(Problem requirements):
Only one stretch of the data should be retyped: the lines from the line containing "Viewport: 491px width, 330px" through the line containing "Click the yellow callout label D". Keep pictures out of it.

(Beginning of Information given)

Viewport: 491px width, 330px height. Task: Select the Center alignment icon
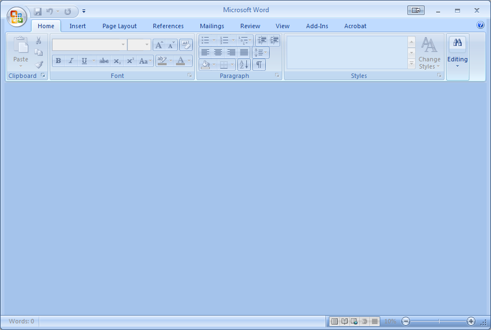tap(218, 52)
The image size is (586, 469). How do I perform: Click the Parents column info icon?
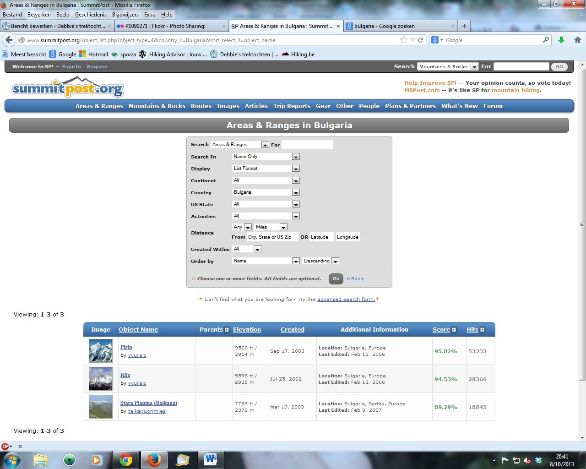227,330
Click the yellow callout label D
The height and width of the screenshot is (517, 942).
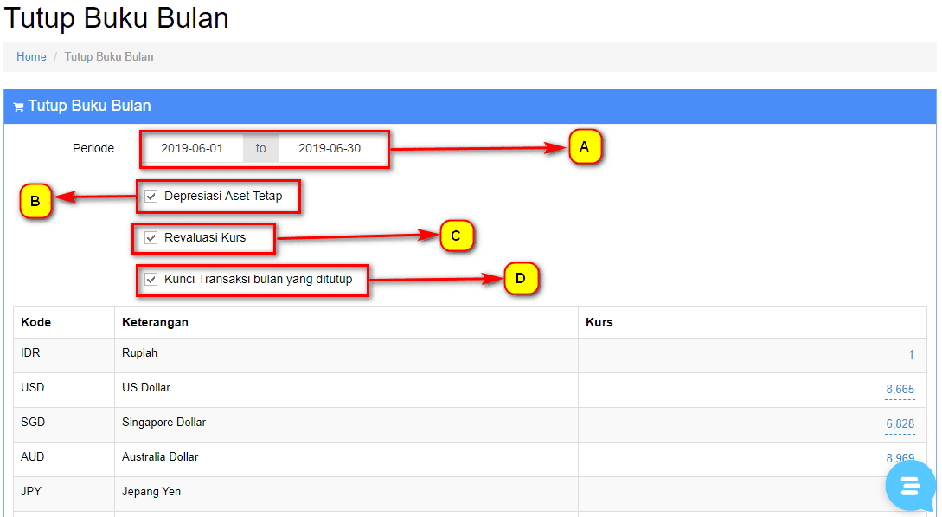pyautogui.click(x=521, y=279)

(End of Information given)
(Beginning of Information given)

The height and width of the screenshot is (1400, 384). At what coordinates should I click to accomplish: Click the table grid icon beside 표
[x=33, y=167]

(End of Information given)

(Exercise solution):
Viewport: 491px width, 330px height. Task: Select the Center alignment icon
tap(218, 52)
The image size is (586, 469). How do I perform: Click the Parents column info icon?
227,330
Click the yellow callout label D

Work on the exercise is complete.